# [What the task asks]
Convert the entries from the start through the line that contains "legend-title: Legend is" into a two-column CSV with the header instruction,response, one row per entry, giving each entry's text and its answer as single quoted fields with line breaks replaced by spaces. Omit the pictures.

# [Records supplied]

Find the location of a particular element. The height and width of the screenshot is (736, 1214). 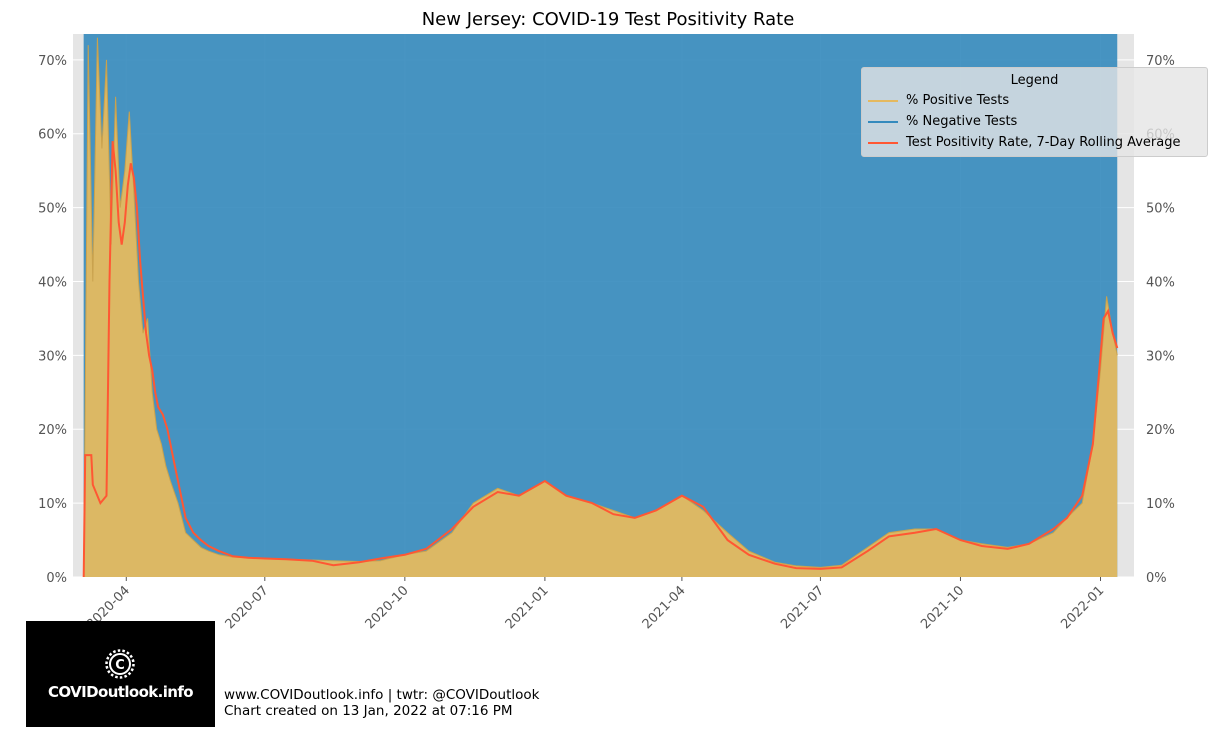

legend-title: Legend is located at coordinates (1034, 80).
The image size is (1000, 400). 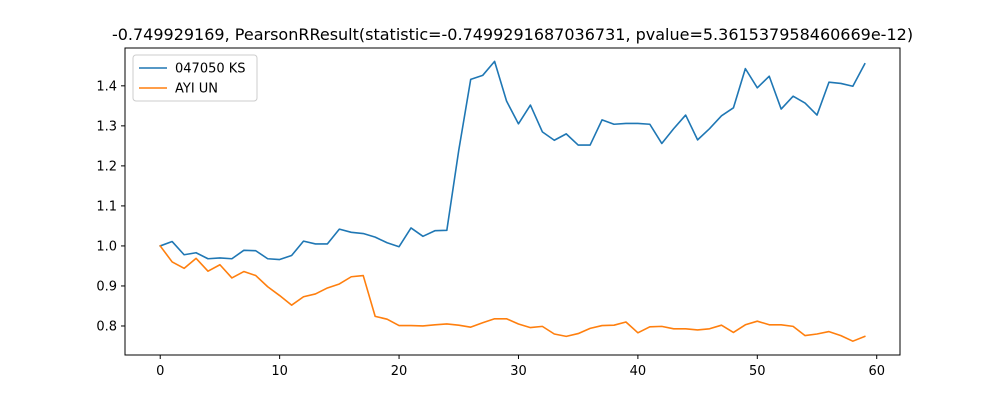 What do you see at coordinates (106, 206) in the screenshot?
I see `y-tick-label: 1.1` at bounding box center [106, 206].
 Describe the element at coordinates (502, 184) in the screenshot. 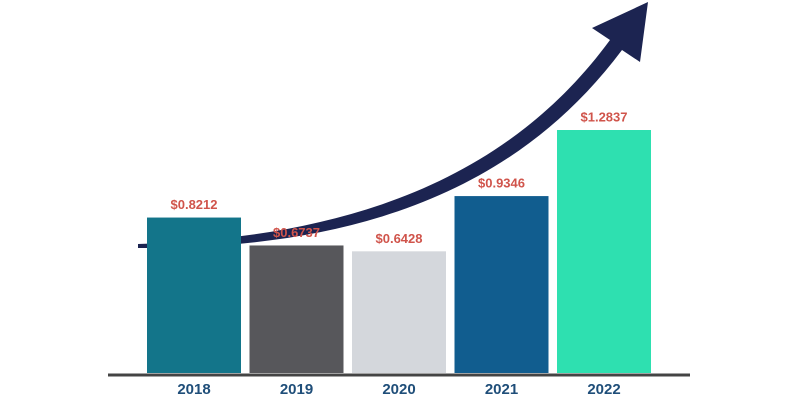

# [Answer to the problem]
instruction,response
"Find the location of a particular element. The height and width of the screenshot is (736, 1214).","legend-title: Legend is located at coordinates (1034, 80)."